Required task
Reproduce the rows below word for word, starting with the line that contains "Delete the first Execute shell build step" and going on through the line that contains "coord(483,69)".

Provided material
--- Start ---
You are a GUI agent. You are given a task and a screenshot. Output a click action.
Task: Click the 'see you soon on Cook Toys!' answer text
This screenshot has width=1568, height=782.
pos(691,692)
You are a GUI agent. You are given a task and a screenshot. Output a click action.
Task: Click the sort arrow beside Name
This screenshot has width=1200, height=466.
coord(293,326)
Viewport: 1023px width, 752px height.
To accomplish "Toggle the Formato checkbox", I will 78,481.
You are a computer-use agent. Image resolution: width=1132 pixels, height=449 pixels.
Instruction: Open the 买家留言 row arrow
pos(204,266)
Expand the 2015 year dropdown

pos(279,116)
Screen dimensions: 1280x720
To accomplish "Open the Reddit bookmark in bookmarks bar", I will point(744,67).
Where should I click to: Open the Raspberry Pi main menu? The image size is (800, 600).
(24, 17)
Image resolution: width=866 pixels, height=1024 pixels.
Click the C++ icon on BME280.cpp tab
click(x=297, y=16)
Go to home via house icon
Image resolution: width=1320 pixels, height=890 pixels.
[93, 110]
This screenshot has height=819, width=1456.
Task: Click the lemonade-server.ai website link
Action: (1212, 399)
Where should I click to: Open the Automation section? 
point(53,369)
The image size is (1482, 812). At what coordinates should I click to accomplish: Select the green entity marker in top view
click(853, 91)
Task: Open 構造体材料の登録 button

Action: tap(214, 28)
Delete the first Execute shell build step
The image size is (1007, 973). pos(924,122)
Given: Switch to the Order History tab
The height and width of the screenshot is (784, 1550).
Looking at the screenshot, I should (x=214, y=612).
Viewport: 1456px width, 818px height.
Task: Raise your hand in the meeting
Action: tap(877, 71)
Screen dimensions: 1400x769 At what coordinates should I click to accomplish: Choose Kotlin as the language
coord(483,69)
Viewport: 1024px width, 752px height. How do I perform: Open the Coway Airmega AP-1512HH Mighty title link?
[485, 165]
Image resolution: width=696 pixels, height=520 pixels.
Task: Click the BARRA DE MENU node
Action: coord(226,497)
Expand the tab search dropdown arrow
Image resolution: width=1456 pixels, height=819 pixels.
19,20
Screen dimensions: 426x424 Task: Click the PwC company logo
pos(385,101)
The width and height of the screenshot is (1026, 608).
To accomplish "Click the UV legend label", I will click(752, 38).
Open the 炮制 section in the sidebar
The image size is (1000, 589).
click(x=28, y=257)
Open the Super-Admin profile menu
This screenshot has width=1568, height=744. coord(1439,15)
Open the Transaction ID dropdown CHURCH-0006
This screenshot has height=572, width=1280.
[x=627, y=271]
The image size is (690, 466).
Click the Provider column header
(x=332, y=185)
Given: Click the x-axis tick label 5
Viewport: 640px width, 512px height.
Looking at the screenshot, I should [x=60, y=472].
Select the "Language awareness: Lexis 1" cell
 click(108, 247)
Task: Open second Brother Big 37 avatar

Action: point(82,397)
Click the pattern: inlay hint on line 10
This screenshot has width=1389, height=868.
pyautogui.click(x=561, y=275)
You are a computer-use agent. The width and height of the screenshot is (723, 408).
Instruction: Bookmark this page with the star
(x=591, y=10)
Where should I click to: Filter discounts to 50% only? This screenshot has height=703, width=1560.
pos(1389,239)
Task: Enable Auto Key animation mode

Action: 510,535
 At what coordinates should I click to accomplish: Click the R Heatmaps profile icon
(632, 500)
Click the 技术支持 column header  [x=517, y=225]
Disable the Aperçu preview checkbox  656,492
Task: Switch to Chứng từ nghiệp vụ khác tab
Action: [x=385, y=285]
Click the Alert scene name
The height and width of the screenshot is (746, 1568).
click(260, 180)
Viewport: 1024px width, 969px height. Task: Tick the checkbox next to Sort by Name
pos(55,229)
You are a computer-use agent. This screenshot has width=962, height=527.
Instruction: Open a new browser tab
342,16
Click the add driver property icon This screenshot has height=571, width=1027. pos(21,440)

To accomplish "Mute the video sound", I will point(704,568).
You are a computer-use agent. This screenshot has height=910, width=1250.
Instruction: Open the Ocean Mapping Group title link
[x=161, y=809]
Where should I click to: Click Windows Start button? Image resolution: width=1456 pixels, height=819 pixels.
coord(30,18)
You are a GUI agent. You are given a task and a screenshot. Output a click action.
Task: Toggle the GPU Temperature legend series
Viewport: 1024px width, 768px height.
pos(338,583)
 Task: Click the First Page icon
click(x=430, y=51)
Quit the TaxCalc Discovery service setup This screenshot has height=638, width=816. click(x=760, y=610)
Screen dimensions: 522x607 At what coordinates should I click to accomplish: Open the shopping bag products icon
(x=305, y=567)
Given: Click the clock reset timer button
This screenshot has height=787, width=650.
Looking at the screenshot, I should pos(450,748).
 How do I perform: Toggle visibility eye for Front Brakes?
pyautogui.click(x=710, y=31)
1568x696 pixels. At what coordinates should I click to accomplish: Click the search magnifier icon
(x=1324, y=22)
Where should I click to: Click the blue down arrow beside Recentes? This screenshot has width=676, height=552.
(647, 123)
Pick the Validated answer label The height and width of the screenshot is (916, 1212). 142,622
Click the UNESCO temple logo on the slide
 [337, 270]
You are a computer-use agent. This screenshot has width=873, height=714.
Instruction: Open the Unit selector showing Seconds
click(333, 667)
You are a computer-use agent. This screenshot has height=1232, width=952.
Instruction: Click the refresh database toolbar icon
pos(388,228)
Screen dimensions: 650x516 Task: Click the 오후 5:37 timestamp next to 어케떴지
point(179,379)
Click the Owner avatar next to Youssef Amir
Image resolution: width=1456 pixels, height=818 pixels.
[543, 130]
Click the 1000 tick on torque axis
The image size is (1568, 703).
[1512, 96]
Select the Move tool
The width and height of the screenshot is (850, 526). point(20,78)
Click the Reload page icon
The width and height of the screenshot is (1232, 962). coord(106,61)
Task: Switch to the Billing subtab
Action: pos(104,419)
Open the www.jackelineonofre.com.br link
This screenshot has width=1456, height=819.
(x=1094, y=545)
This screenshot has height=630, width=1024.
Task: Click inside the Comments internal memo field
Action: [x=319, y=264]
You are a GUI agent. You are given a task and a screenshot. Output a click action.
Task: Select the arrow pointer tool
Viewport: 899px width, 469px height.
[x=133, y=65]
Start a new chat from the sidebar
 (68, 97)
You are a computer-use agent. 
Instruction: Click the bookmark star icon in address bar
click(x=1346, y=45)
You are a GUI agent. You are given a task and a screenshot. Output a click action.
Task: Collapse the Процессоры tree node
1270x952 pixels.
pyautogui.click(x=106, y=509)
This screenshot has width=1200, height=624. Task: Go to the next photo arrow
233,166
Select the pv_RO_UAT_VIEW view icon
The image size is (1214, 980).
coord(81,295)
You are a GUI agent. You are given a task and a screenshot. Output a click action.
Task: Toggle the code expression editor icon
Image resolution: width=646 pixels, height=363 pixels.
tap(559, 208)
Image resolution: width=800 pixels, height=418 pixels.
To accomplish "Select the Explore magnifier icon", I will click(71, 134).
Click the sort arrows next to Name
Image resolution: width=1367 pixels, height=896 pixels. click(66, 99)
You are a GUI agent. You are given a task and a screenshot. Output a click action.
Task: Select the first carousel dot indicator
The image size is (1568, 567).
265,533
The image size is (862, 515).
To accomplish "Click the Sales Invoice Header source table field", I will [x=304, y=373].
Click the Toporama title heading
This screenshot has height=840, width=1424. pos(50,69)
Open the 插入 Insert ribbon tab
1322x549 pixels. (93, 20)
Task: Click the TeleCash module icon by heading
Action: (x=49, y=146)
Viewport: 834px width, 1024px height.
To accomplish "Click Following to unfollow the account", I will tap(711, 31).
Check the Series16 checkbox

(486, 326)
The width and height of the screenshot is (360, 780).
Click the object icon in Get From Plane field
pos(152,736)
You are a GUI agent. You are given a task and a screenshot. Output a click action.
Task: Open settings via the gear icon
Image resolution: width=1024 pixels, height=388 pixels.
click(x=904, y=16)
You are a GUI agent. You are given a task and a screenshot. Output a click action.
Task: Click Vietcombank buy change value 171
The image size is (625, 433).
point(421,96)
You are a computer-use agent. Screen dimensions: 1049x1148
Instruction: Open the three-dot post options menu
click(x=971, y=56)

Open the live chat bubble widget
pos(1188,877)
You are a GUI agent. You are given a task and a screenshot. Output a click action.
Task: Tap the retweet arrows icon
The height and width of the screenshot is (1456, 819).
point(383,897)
--- End ---
Solution for this task
Delete the first Execute shell build step
The image size is (1007, 973). pos(924,122)
Given: Switch to the Order History tab
The height and width of the screenshot is (784, 1550).
Looking at the screenshot, I should (x=214, y=612).
Viewport: 1456px width, 818px height.
Task: Raise your hand in the meeting
Action: tap(877, 71)
Screen dimensions: 1400x769 At what coordinates should I click to accomplish: Choose Kotlin as the language
coord(483,69)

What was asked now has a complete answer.